MAC: Mines and Communities

Unsustainable developments

Published by MAC on 2001-05-01

Unsustainable developments

As well as changing their language, companies have changed their tactics - and that is where we come back to dialogue. Let's look at some specific examples. Shell has pioneered a sophisticated 'stakeholder' process, which it hopes will become a blue-print for industry to use elsewhere. Having learnt from its operations in Nigeria and the Brent Spar fiasco, the company is trying a different tract in Peru, where it has been exploring for oil in some of the most culturally and ecologically sensitive rainforest left on the globe, and yet labels it "model sustainable development".
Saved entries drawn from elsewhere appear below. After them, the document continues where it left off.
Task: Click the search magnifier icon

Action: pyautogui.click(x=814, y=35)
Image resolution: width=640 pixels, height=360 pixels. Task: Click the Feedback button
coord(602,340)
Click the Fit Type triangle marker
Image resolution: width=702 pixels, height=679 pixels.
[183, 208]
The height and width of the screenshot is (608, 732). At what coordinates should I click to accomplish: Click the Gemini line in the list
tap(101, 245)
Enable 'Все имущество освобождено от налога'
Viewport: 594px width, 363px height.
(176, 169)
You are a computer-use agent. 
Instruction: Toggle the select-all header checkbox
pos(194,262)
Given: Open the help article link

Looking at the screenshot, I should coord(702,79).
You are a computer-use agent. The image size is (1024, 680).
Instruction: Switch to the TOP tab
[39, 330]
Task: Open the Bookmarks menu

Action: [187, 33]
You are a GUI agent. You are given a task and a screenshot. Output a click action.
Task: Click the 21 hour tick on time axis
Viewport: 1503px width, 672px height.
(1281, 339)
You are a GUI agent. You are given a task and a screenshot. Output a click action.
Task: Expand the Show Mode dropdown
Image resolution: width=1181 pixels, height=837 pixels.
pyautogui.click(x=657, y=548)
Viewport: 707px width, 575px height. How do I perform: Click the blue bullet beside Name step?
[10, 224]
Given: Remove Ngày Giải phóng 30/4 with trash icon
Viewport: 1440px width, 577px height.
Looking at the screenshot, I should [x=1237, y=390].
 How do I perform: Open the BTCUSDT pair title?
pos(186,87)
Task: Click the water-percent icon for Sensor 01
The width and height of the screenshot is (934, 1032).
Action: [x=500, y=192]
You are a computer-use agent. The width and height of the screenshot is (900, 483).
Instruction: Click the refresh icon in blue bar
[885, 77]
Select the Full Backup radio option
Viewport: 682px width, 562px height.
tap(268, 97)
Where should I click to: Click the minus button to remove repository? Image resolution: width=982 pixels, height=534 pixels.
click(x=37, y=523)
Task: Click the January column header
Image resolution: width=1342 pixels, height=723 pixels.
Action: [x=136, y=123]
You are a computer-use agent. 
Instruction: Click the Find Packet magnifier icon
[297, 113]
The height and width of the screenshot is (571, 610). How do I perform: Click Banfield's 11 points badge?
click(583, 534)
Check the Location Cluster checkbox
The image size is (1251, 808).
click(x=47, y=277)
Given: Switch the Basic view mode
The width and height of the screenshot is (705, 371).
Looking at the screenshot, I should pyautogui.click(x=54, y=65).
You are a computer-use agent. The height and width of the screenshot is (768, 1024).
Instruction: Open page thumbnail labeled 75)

In an unprecedented move, the company held a series of workshops in Lima, Washington and London in December 1997 and June 1998 to which some 90 interested groups or 'stakeholders' in its Peruvian Camisea project were invited. Not up for discussion was whether the project should go ahead, but how it should go ahead. Meanwhile, the whole process divided different groups on whether to take part in the Shell- initiative before Shell decided not to proceed with development on economic grounds.

We can also learn from advice that companies like Shell are receiving from security firms, such as Control Risks, based in London. In a lecture last autumn, John Bray, Head of Research at Control Risks, advised the oil industry how to counter pressure groups, recommending that:

It is no longer acceptable practice purely to operate to national environmental and social laws. Companies must operate and be seen to be operating to best practice world-wide, to a uniform set of international standards. Many local groups are linked to international pressure groups in the US and

Europe. Companies must try to undermine those links by increasing dialogue with stakeholders. The bottom line, say Control Risks, is that if you dialogue with people, then you win. If you meet a group that will not compromise, then you have a problem. One recent classic example of this is the U'wa from Colombia – who refused to back-track against oil development, and even threatened suicide if Occidental and Shell drilled on their land. It was the companies who backed down.

What is interesting about what Control Risks are saying is that by advocating companies operating to global best practice, they are putting forward the same argument that some mainstream environmental and development NGOs are. This is exactly what the companies want - a harmonisation of standards and respectability world-wide, while they carry on their own operations, largely on a business as usual scenario.